THERESA May has delivered a message to the three million EU citizens living in Britain, saying “we want you to stay” but new research shows that more than one million foreign workers are considering leaving, prompting fears of a Brexit brain-drain.

The survey by accountancy giant Deloitte showed 36 per cent of non-British workers currently in the country said they were thinking about leaving by 2022 with 26 per cent planning to move even sooner, by 2020.

This figure represents 1.2 million jobs out of 3.4m migrant workers in Britain, underscoring the severe jobs crisis facing the country as it begins the Brexit process.

According to the survey, highly-skilled workers from EU countries are the most likely to consider leaving with 47 per cent thinking about upping sticks in the next five years.

To change their minds and stay, 32 per cent of skilled foreign workers said they would need to hear more positive statements from the UK Government that they remained welcome.

Angus Knowles-Cutler, vice chairman at Deloitte, noted: "At times of uncertainty, skilled workers are quickest to get their CVs out. You can't necessarily expect all the best and brightest to wait around for another few years of uncertainty."

Setting out more details of the UK Government’s plan to protect the rights of EU nationals once Britain is out of the Brussels bloc, the Prime Minister said they would continue to be able to bring dependent family members to join them.

"No families will be split up,” declared Mrs May in a Commons statement. “Family dependants who join a qualifying EU citizen here before the UK's exit will be able to apply for settled status after five years.

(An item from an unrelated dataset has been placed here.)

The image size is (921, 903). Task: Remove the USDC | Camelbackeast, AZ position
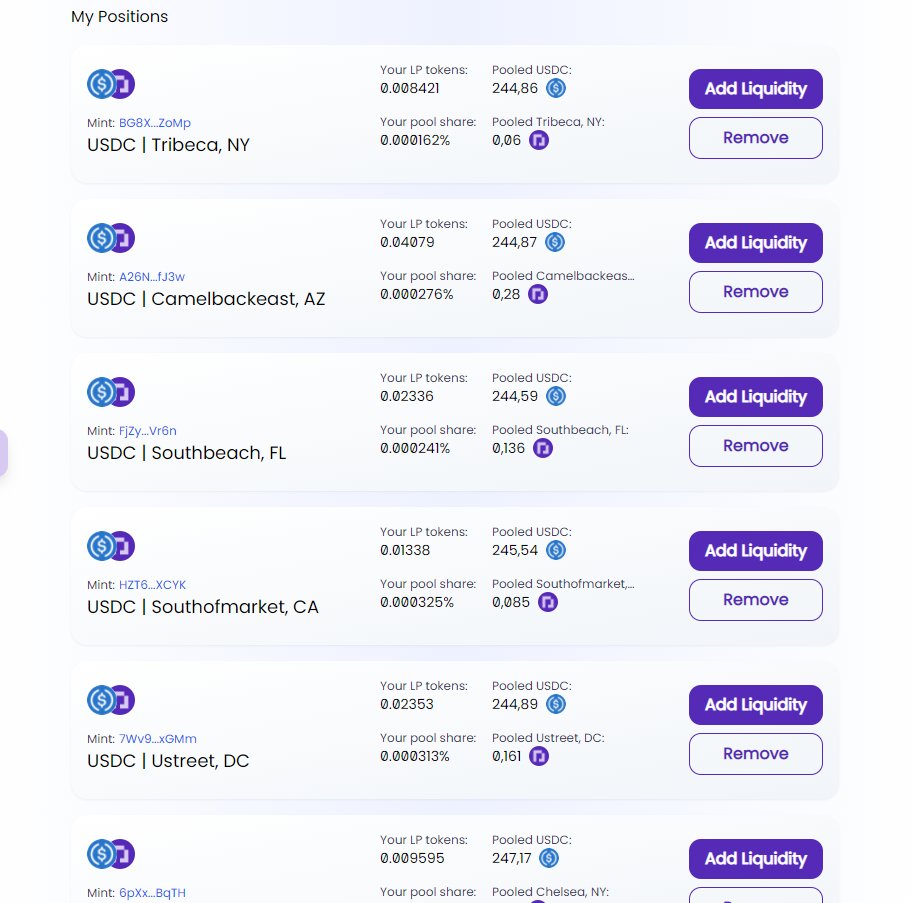755,292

"After the UK has left the European Union, EU citizens with settled status will be able to bring family members from overseas on the same terms as British nationals."

She also promised a "streamlined and light touch" system to enable EU nationals who have been resident in the UK for five years to apply for "settled status" giving them indefinite leave to remain.

"They will be treated as if they were UK citizens for healthcare, benefits and pensions," Mrs May told MPs, stressing how the “fair and serious offer” was being made on the basis that it would be fully reciprocated by the remaining 27 member states to the one million Britons living on the continent.

On Friday, the PM received a frosty response from some EU leaders in Brussels with Donald Tusk, the European Council President, saying the UK plan fell "below our expectations".

However, Mrs May insisted the reaction from individual leaders had been "very positive" and there had been a "strong sense of mutual goodwill" in trying to reach an agreement as soon as possible.

But Jeremy Corbyn said that by making her offer only after the negotiations had begun, the PM had dragged the issue of EU citizens’s status into the complex and delicate trade negotiations with the EU.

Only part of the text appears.